EXERCISE BRIEF: For each line in the data below that holds "listing", return a copy.

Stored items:
·····
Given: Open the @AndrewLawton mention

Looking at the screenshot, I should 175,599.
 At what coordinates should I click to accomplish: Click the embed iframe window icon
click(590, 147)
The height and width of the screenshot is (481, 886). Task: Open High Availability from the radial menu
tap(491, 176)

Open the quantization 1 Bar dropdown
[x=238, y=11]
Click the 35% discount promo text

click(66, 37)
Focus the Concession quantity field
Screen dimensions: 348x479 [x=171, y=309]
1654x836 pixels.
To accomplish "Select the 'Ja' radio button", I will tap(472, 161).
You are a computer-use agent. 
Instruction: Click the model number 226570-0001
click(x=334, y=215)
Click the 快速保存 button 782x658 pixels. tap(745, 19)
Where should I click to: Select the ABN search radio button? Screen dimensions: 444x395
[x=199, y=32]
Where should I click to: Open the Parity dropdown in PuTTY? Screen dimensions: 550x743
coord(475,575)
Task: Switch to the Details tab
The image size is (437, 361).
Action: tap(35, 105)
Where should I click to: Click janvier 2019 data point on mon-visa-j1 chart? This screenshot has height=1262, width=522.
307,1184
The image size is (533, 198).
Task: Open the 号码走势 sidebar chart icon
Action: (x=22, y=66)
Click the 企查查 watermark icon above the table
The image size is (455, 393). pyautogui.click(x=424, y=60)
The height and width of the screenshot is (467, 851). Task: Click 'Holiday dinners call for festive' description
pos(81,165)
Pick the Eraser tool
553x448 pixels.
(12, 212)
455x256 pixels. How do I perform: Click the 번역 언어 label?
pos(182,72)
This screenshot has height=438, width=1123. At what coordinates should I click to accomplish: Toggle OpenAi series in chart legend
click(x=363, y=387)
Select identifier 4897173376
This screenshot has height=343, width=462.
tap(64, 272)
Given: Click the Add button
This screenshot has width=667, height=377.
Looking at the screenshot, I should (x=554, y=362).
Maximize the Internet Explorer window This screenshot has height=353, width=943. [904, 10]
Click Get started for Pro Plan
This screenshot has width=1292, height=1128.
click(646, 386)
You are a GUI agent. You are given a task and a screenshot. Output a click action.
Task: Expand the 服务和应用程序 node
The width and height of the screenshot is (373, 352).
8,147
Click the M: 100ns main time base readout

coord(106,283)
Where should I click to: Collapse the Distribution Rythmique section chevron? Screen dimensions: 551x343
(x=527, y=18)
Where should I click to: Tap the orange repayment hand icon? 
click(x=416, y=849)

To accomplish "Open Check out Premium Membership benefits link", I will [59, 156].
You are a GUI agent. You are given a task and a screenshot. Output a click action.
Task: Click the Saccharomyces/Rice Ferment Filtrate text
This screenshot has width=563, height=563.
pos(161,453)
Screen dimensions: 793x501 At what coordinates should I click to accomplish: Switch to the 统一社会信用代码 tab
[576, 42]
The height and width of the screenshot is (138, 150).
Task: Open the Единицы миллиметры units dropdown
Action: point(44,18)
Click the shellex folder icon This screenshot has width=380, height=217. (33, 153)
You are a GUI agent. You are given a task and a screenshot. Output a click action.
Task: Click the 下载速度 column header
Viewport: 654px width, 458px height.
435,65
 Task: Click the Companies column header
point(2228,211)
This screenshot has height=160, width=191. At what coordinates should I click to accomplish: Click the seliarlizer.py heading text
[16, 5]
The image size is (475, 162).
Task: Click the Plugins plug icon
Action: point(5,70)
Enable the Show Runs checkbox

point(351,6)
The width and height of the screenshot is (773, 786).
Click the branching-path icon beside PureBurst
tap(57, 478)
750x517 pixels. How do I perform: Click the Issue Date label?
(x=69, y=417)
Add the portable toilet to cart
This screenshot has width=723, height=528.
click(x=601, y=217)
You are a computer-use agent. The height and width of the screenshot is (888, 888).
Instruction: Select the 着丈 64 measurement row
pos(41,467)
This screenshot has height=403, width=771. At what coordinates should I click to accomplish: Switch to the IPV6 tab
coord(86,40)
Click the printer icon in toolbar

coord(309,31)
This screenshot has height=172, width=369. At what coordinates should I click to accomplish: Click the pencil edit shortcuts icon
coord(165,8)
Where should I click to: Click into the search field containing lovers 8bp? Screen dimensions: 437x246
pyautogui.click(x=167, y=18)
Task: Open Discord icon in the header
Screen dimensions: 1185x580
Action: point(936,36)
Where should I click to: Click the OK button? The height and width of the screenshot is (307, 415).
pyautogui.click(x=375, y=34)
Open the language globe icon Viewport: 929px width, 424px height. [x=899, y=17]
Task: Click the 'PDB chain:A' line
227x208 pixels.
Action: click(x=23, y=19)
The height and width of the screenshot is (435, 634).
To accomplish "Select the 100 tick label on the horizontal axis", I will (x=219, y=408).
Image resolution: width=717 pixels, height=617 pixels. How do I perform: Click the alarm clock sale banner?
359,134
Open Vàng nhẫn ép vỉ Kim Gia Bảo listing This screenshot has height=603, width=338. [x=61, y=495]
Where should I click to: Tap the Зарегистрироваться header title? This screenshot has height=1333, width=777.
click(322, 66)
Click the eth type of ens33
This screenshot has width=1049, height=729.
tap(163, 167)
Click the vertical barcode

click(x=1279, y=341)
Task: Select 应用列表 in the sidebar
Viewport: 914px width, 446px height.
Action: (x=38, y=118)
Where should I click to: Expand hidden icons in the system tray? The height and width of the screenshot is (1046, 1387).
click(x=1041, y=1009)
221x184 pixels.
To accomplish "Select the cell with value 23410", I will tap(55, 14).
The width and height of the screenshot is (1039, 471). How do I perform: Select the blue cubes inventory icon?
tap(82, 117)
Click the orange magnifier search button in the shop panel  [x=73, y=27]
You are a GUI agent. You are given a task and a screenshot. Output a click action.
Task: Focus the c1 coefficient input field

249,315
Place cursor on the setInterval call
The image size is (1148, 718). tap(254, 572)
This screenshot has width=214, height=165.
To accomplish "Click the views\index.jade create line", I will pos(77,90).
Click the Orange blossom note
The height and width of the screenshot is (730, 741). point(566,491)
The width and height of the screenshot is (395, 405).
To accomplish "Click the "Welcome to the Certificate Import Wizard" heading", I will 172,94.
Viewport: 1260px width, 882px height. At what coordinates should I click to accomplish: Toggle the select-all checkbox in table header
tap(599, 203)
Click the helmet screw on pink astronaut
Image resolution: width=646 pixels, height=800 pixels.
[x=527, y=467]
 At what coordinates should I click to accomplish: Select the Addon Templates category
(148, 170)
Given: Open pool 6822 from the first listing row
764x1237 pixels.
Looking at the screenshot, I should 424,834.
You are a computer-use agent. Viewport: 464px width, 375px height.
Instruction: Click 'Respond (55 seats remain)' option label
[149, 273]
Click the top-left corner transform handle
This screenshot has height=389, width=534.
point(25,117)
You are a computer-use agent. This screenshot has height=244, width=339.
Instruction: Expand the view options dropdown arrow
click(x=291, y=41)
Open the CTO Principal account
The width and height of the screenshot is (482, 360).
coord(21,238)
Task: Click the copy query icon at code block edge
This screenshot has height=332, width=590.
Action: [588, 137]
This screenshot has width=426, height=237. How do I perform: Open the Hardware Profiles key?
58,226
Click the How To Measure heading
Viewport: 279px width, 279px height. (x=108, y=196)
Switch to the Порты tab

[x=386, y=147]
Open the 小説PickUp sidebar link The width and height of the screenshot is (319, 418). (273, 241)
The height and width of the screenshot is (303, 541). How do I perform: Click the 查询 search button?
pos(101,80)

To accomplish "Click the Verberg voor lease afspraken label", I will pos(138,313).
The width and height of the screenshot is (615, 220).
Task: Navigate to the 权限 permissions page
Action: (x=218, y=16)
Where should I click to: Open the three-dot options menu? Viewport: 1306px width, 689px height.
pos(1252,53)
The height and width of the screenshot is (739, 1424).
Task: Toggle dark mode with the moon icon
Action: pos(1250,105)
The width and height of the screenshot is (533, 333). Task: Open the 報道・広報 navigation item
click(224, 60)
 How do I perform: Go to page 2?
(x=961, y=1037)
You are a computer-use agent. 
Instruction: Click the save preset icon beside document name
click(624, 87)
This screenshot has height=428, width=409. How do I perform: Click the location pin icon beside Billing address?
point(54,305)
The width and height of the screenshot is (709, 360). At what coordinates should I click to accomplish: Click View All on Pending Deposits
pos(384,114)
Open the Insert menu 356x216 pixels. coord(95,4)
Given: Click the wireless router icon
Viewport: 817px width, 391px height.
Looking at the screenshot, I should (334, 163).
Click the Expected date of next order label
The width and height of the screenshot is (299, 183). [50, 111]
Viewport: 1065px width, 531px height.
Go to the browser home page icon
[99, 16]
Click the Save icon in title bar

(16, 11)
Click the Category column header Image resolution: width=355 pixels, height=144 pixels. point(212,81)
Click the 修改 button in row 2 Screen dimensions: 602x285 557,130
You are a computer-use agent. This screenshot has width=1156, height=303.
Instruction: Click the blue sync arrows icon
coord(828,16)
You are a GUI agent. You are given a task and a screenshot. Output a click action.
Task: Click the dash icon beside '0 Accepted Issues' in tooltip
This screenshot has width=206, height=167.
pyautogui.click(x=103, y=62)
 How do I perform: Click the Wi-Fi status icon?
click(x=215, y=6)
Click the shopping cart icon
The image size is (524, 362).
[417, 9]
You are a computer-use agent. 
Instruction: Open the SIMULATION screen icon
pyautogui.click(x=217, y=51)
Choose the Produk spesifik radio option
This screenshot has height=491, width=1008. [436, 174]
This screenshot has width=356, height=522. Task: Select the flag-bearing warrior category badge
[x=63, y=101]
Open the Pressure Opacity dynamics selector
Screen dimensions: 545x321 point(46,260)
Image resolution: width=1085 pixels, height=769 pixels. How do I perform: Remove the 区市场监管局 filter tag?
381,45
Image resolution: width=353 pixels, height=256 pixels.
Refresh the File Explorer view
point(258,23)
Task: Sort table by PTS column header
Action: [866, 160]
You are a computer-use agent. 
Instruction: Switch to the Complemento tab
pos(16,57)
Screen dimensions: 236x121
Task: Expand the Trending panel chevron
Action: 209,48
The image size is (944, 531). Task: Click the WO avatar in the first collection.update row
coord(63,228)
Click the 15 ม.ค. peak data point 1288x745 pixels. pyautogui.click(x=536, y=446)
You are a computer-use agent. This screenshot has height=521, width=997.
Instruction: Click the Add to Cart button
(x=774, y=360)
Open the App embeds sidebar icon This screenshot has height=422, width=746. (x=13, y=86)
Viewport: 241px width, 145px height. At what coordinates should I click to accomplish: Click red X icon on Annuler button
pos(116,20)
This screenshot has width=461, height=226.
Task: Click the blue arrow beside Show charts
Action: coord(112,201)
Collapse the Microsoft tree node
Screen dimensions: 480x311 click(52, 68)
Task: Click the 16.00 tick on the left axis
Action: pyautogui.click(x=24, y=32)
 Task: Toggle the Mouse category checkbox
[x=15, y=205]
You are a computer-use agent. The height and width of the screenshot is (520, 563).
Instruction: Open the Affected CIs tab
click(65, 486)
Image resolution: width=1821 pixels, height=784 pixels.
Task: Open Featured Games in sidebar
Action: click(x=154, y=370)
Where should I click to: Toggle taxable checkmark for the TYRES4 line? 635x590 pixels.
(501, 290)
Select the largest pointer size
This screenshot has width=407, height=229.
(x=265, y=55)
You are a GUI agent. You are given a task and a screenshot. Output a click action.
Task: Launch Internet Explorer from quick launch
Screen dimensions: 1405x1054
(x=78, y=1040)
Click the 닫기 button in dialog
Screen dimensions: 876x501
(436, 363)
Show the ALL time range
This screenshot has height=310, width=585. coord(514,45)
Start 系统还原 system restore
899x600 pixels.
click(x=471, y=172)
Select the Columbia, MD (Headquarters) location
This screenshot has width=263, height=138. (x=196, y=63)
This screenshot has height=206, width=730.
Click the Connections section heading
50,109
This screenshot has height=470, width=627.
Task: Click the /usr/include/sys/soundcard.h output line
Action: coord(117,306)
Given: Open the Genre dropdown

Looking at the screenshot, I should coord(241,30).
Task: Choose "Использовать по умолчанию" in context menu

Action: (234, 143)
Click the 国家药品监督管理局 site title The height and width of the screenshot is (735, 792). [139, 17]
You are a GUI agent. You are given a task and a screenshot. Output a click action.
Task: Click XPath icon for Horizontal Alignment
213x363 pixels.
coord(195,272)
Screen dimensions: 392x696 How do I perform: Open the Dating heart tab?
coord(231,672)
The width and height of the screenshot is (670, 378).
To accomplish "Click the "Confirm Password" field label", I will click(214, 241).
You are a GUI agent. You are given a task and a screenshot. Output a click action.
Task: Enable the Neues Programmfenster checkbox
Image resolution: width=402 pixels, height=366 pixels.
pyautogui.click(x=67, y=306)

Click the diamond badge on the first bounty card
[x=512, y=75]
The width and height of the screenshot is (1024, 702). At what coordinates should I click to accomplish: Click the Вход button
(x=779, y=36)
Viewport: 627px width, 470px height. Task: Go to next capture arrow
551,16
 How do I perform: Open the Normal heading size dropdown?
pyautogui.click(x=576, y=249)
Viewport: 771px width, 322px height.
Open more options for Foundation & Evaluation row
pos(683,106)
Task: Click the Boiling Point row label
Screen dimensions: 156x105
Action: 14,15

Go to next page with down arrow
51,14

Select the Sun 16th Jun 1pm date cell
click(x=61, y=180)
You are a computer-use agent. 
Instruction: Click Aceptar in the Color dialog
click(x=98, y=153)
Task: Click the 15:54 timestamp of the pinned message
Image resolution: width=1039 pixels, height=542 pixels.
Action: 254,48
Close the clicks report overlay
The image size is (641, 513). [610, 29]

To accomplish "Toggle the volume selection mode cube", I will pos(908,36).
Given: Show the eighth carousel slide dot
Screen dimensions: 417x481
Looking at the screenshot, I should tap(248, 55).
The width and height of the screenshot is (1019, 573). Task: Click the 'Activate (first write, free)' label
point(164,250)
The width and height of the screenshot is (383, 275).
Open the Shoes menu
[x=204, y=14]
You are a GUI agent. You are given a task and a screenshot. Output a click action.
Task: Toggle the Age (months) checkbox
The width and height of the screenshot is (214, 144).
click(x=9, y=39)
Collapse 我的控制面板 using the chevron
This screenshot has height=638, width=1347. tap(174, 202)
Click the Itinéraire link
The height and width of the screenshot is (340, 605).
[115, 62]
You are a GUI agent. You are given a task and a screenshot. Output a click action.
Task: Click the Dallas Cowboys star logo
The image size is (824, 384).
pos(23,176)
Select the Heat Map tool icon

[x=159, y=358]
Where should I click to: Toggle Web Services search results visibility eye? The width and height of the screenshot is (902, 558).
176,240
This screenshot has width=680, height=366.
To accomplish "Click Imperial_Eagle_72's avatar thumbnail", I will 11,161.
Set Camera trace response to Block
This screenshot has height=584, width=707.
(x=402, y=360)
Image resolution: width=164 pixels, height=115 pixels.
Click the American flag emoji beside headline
·····
TASK RESPONSE:
Open Vàng nhẫn ép vỉ Kim Gia Bảo listing This screenshot has height=603, width=338. [x=61, y=495]
Given: Open pool 6822 from the first listing row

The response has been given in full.